> Source excerpt:
================================

WASHINGTON — Eighteen years after President Bill Clinton signed legislation authorizing its creation, the National Law Enforcement Museum is finally opening its doors.

Monroe County Sheriff Michael Neal, whose story is prominently featured at the museum, attended Thursday’s grand opening.

Clint Eastwood, the actor who portrayed San Francisco police inspector “Dirty” Harry Callahan on the big screen, assisted with the ribbon cutting. U.S. Deputy Attorney General Rod Rosenstein, former Attorney General John Ashcroft and Interior Secretary Ryan Zinke delivered speeches.

The 57,000-square-foot, $100 million facility is in Judiciary Square, across the street from the National Law Enforcement Officers Memorial.

It opens to the public on Saturday, the culmination of two decades of lobbying, planning and fundraising.

Guests who entered the museum Thursday walked past a bullet-riddled green Arkansas Game and Fish Commission truck, which towers above the main floor.

Neal, an officer with the commission at the time, used the vehicle to stop two men who had killed two police officers, ramming it into a van containing Jerry Kane Jr., 45, and his teenage son, Joseph Kane.

Visitors are shown video of the May 20, 2010, rampage, which ended in the parking lot of a West Memphis Walmart.

Joseph Kane fatally shot West Memphis police Sgt. Brandon Paudert and officer Bill Evans during a traffic stop along Interstate 40.

================================

> Source data:
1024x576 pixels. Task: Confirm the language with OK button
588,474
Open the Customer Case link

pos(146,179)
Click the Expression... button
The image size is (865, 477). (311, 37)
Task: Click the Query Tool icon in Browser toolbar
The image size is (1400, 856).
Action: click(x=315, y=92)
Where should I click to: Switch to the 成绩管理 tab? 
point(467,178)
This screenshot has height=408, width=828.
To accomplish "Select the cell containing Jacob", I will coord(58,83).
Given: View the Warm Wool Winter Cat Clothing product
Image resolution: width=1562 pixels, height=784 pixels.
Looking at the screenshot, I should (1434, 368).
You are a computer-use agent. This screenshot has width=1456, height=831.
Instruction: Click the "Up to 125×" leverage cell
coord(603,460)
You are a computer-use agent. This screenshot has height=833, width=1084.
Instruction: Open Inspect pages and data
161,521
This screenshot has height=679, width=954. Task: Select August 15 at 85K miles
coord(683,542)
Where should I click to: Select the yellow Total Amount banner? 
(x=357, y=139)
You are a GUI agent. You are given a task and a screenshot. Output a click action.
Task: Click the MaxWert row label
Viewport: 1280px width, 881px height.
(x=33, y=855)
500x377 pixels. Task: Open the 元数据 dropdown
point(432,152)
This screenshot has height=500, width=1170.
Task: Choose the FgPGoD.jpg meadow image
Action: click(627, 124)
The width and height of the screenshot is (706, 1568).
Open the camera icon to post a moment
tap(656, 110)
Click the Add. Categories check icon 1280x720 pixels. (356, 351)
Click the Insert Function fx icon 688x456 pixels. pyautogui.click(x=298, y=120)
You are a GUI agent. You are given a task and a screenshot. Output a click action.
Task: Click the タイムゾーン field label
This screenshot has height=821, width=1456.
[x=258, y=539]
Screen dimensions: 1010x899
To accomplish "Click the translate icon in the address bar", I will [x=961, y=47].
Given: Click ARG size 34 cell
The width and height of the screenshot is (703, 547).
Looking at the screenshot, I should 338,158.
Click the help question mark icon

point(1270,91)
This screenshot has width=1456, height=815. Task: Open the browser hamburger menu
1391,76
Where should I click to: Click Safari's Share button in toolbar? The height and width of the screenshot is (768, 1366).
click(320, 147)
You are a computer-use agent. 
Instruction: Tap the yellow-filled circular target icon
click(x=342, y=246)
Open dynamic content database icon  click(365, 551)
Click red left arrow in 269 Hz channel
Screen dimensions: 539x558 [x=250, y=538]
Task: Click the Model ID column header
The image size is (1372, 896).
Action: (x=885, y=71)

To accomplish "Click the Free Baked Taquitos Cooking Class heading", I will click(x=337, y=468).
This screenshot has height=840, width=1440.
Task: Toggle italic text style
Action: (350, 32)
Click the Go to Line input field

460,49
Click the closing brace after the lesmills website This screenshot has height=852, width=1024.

================================

> Stated exercise A: From the article on the National Law Enforcement Museum opening, output the passage between "Clint Eastwood, the" and "Enforcement Officers Memorial.", inclusive.
> Stated exercise B: Carry on the article about the National Law Enforcement Museum opening from its last sentence.

> Output A:
Clint Eastwood, the actor who portrayed San Francisco police inspector “Dirty” Harry Callahan on the big screen, assisted with the ribbon cutting. U.S. Deputy Attorney General Rod Rosenstein, former Attorney General John Ashcroft and Interior Secretary Ryan Zinke delivered speeches.

The 57,000-square-foot, $100 million facility is in Judiciary Square, across the street from the National Law Enforcement Officers Memorial.

> Output B:
The Kanes fled, only to open fire again when they were confronted outside the Walmart. They shot and critically wounded two more officers before Neal plowed into their vehicle at an estimated speed of 55 mph. The Kanes were shot to death by officers.

In an interview, Craig Floyd, chief executive officer of the National Law Enforcement Officers Memorial Fund, said the truck is “great evidence of law enforcement’s willingness to put themselves at risk for the safety and protection of others.”

“The front end is smashed. The windshield and the hood is full of bullet holes, and you see how close Mike Neal came to death as a result of his heroics that day,” Floyd said in an interview.

The display lists the names of the two fallen officers, who are also memorialized on the memorial.

A digital exhibit in the Hall of Remembrance enables visitors to find the names of thousands of public-safety officers who have died in the line of duty.

The museum expects to receive 400,000 visitors per year; about 100,000 of those will be school-age children, Floyd said.

“I want them to meet the officers. I want them to hear their stories, what they do, why they do [it], how they do it. A lot of these stories involve great courage, great compassion. Officers want to help people in need and I think that’s an important message for people to hear,” he said.

Neal, wearing his badge and his uniform, said he was glad that his wife and daughters would be able to see the display.

“This is a pretty special time. It’s pretty exciting,” he said.

The museum has more than 21,000 items in its collection. Roughly 2,000 artifacts are on display at any given time.

Visitors are able to tour a display of a 911 command center and see what it’s like to deal with simulated emergency calls. Or they can look for clues at a simulated crime scene.

Exhibits include early radar guns and a Drunkometer — a breath analyzer that was introduced in 1938.

Also on display: former FBI Director J. Edgar Hoover’s desk; a replica of one of the Unabomber’s pipe bombs; a cap that once belonged to terrorist Osama bin Laden.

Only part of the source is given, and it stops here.